A neurodegenerative disease is, in a way, like the passage of time. I have faith that there will be always something new to look forward to. After all, I met my husband around the time we sold the beach house. My mom had Taylor the last summer we spent there – a memory cemented by the picture of her very pregnant on the couch in the sun room. I met some of my closest friends on campus in Chapel Hill years later.

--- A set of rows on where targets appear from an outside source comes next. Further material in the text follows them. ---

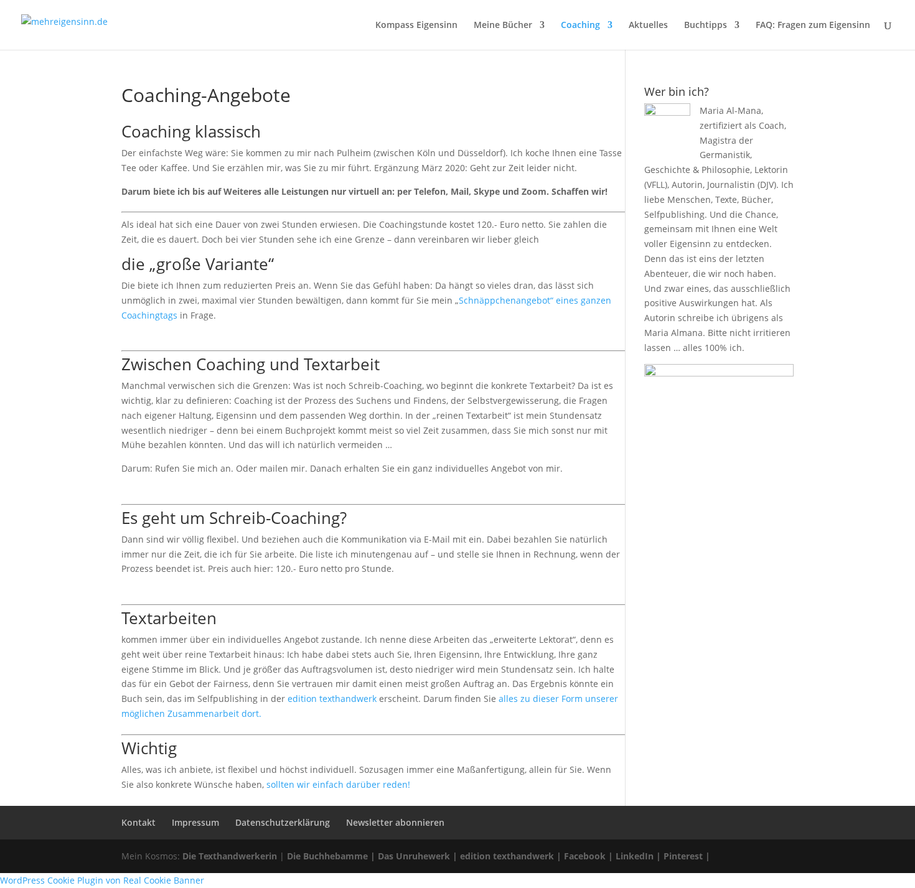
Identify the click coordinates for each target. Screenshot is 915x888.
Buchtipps (705, 25)
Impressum (195, 822)
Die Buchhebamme (327, 856)
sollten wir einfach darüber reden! (338, 784)
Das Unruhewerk (414, 856)
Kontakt (138, 822)
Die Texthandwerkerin (229, 856)
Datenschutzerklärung (282, 822)
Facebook (585, 856)
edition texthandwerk (332, 698)
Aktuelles (648, 25)
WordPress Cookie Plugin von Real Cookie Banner (102, 880)
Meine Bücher (503, 25)
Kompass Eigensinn (416, 25)
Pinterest (683, 856)
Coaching (580, 25)
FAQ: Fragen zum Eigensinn (813, 25)
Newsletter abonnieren (395, 822)
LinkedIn (635, 856)
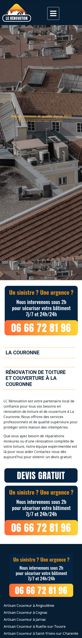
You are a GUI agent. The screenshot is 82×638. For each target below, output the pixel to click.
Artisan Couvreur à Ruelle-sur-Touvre (35, 626)
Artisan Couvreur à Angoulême (29, 605)
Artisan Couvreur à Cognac (25, 612)
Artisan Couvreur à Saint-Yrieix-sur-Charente (41, 633)
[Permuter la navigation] (53, 13)
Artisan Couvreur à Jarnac (25, 619)
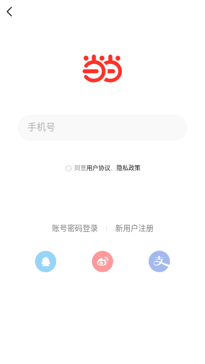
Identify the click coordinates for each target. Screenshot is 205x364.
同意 (80, 168)
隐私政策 (128, 168)
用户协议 (98, 168)
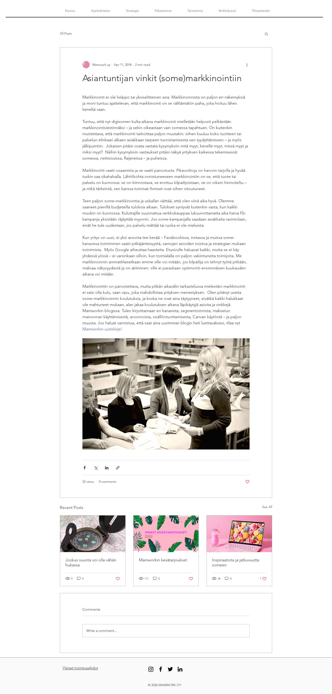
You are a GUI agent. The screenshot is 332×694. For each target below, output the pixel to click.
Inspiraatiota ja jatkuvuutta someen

Time, though, while promising the creation of new happy memories, strips some of the old ones away. Since Taylor was diagnosed with Batten disease in the summer of ’06, I have lost my great-grandmother, worried constantly about my grandfather’s failing physical health and the unimaginable stress my parents have to endure, watched degenerative brain disease tighten its long-held grip on one of my grandmothers and spring a sudden, forceful, rapidly moving attack on the other. Meanwhile, Batten, in its own dreadful way, has systematically robbed my beautiful little sister completely of sight, to some degree speech and to great degree happiness. Time has a way of washing away many of the painful memories, but sometimes it also steals from us the memories that are most beautiful, like pulling petals off a rose.